“There are two fundamental issues with conventional MRI contrast agents,” explains Leif Schröder from the Leibniz-Forschungsinstitut für Molekulare Pharmakologie (FMP) in Berlin. “They are very insensitive and require high concentrations, and the gadolinium-containing ones impose a safety issue for certain patients.”
Along with collaborators from the California Institute of Technology (Caltech) led by Mikhail Shapiro, Schröder’s research team has developed a new type of contrast medium for MRI. This medium not only addresses the limitations of conventional contrast agents but also automatically adjusts to accommodate different amounts of hyperpolarized xenon gas (ACS Nano 10.1021/acsnano.8b04222).
The spins align
MRI is central to diagnosing and monitoring treatment of diseases. It creates images of the body by exposing water molecules in tissues to a strong magnetic field, avoiding potentially harmful radiation associated with other imaging techniques.

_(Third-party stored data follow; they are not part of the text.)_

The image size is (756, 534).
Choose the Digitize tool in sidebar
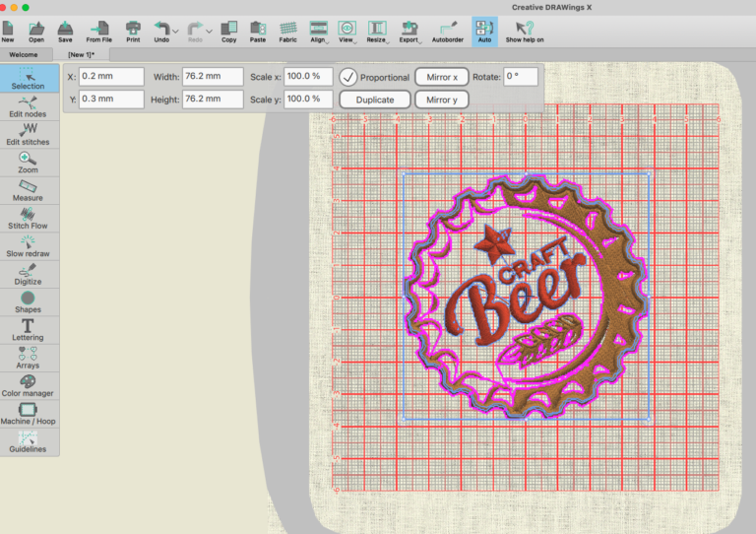(29, 273)
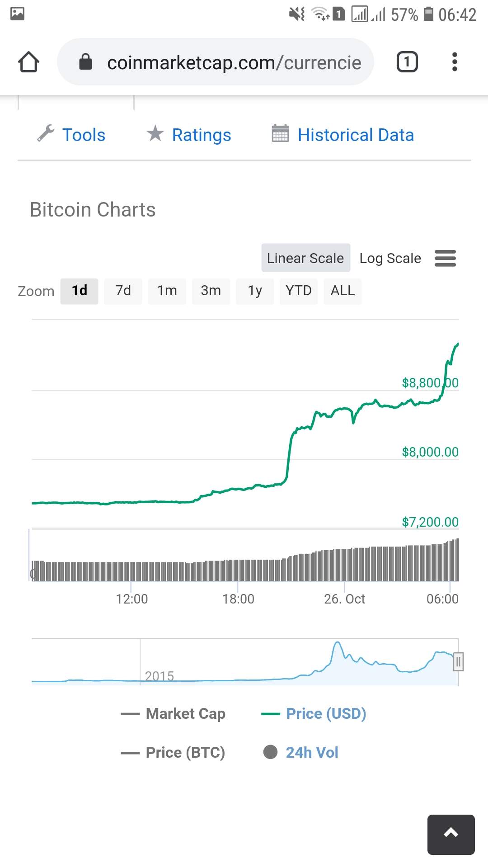
Task: Open the chart hamburger menu
Action: pyautogui.click(x=445, y=258)
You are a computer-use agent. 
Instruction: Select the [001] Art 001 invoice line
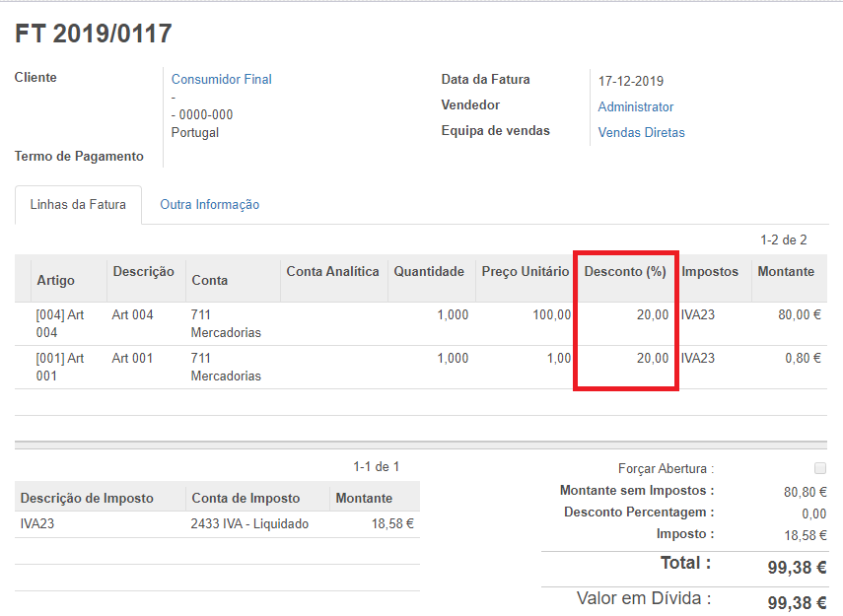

Contrast media, either injected or inhaled, are used to increase the sensitivity of MRI. Such media consist of contrast agents, and in some cases, targeting units that bind them to specific cellular disease sites. Agents can be detected indirectly through the water signal when they bind and exchange hydrogen atoms with those in water molecules.
This chemical exchange can be measured with greater sensitivity using hyperpolarized nuclei — an approach that has been applied to several noble gases, including xenon. Scientists can create hyperpolarized xenon gas using an optical pumping technique. This process uses laser light to pump electrons into higher energy levels and eventually align (or hyperpolarize) their spins. This polarization can be transferred onto the spin of nearby noble gas nuclei through spin exchange processes.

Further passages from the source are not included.